───── INFORMATION PROVIDED ─────
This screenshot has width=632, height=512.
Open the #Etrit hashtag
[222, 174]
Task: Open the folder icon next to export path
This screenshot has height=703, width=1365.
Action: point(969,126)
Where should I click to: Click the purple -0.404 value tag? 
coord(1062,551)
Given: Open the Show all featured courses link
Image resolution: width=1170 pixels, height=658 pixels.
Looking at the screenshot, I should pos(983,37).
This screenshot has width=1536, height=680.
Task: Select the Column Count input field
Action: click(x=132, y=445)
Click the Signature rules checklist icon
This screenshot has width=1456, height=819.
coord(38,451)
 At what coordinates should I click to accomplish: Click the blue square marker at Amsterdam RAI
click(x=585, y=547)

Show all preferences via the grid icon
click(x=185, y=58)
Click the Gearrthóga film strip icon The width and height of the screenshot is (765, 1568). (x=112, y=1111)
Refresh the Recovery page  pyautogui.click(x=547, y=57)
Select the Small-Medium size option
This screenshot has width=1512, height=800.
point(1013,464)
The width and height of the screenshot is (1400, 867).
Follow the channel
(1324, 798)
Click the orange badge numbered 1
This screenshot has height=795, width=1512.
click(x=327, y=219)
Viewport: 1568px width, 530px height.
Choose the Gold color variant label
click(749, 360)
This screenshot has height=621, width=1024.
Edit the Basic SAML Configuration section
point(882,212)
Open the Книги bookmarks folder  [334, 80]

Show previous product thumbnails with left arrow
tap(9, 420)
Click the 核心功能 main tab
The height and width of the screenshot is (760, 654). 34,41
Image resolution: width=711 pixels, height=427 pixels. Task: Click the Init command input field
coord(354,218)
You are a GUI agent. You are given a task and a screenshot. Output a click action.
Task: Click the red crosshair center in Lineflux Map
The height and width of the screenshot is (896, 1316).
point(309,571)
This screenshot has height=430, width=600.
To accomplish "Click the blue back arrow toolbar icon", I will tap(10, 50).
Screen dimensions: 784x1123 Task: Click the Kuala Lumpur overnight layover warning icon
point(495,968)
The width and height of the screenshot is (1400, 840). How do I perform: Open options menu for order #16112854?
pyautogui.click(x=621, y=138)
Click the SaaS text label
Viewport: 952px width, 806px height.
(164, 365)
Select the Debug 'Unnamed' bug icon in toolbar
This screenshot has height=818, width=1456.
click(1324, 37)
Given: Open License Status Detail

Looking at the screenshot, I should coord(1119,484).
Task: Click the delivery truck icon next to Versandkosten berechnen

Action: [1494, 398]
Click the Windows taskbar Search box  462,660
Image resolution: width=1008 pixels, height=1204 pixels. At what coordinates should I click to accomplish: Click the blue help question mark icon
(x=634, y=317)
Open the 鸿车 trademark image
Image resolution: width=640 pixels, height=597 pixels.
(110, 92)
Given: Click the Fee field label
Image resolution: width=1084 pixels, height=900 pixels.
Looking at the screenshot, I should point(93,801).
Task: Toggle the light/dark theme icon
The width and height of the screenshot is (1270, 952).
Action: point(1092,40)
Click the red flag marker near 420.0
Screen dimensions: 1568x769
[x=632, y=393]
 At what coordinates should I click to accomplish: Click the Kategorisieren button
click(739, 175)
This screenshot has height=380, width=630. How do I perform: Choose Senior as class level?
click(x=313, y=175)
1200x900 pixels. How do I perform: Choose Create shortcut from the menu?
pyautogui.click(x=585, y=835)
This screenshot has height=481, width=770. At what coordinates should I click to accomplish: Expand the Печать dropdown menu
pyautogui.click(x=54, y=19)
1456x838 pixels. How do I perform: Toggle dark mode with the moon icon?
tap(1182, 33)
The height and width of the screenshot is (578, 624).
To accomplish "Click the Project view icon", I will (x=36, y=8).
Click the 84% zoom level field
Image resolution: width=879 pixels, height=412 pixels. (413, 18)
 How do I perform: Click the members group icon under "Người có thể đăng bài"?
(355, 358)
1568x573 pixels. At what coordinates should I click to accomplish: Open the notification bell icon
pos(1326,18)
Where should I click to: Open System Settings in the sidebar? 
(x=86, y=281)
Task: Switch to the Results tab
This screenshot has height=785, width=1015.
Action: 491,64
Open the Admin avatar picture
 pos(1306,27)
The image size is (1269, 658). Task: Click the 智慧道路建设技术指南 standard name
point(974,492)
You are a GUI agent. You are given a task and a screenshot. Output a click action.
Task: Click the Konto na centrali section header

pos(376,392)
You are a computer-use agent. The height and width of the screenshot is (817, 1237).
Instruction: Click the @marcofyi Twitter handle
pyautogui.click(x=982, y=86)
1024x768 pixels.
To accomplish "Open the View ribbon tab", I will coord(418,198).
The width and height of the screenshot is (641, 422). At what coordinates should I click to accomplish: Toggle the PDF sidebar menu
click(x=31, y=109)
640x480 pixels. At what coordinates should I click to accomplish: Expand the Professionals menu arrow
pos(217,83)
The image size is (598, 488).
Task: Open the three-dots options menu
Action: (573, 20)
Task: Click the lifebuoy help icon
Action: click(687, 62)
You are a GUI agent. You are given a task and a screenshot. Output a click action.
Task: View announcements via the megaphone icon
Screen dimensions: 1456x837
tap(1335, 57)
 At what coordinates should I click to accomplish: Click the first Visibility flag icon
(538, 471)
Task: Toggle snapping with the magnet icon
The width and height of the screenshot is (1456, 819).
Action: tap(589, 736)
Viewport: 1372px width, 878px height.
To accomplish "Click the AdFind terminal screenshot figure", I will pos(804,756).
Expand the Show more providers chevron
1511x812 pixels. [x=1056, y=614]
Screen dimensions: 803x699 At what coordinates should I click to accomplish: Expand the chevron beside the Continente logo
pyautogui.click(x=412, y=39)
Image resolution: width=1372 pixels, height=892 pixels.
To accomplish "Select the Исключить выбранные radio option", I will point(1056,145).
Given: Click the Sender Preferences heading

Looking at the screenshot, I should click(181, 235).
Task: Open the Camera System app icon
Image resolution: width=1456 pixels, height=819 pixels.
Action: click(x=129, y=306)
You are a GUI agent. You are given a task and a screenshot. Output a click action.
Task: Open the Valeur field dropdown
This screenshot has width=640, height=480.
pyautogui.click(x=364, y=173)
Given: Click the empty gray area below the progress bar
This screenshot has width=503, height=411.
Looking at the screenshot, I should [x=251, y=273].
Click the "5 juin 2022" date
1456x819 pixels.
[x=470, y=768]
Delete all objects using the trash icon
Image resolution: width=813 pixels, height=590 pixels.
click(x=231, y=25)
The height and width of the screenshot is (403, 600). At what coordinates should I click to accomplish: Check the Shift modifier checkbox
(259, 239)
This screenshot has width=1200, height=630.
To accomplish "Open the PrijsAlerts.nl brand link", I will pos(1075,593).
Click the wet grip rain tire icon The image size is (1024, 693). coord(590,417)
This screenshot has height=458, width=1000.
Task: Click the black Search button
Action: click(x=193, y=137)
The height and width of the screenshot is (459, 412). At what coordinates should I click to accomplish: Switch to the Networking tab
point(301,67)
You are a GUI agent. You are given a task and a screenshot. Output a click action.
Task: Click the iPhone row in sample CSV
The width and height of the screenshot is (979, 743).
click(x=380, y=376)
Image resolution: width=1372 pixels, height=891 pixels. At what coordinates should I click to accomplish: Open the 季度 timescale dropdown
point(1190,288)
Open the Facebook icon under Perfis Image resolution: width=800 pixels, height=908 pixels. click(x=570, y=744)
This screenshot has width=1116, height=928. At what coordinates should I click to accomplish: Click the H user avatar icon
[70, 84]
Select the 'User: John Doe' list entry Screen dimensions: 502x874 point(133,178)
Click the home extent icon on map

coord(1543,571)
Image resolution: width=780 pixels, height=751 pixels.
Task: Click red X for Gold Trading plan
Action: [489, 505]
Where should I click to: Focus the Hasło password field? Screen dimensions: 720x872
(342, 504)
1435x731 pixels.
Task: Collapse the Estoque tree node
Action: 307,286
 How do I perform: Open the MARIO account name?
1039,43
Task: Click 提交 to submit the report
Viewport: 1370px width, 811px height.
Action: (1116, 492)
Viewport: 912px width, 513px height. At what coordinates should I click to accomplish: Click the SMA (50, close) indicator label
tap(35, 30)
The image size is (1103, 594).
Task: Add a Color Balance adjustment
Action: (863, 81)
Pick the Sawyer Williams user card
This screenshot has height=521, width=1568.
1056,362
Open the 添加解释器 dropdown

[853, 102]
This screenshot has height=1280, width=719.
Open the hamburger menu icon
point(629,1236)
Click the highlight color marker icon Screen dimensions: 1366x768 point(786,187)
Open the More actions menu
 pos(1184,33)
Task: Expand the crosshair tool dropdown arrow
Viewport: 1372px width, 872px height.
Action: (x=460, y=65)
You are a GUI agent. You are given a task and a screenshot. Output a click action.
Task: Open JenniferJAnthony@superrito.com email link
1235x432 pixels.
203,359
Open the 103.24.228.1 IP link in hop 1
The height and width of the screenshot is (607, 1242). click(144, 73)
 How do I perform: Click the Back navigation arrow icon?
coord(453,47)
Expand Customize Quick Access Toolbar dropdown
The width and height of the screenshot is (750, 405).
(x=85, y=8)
─────
## WRITTEN TASK
Can you give the lines again, from the start through the line containing "(1324, 798)", with "Open" switched to "Launch" and everything else left unchanged?

## TASK OUTPUT
This screenshot has width=632, height=512.
Launch the #Etrit hashtag
[222, 174]
Task: Launch the folder icon next to export path
This screenshot has height=703, width=1365.
Action: point(969,126)
Where should I click to: Click the purple -0.404 value tag? 
coord(1062,551)
Given: Launch the Show all featured courses link
Image resolution: width=1170 pixels, height=658 pixels.
Looking at the screenshot, I should pos(983,37).
This screenshot has width=1536, height=680.
Task: Select the Column Count input field
Action: click(x=132, y=445)
Click the Signature rules checklist icon
This screenshot has width=1456, height=819.
coord(38,451)
 At what coordinates should I click to accomplish: Click the blue square marker at Amsterdam RAI
click(x=585, y=547)

Show all preferences via the grid icon
click(x=185, y=58)
Click the Gearrthóga film strip icon The width and height of the screenshot is (765, 1568). (x=112, y=1111)
Refresh the Recovery page  pyautogui.click(x=547, y=57)
Select the Small-Medium size option
This screenshot has width=1512, height=800.
point(1013,464)
The width and height of the screenshot is (1400, 867).
Follow the channel
(1324, 798)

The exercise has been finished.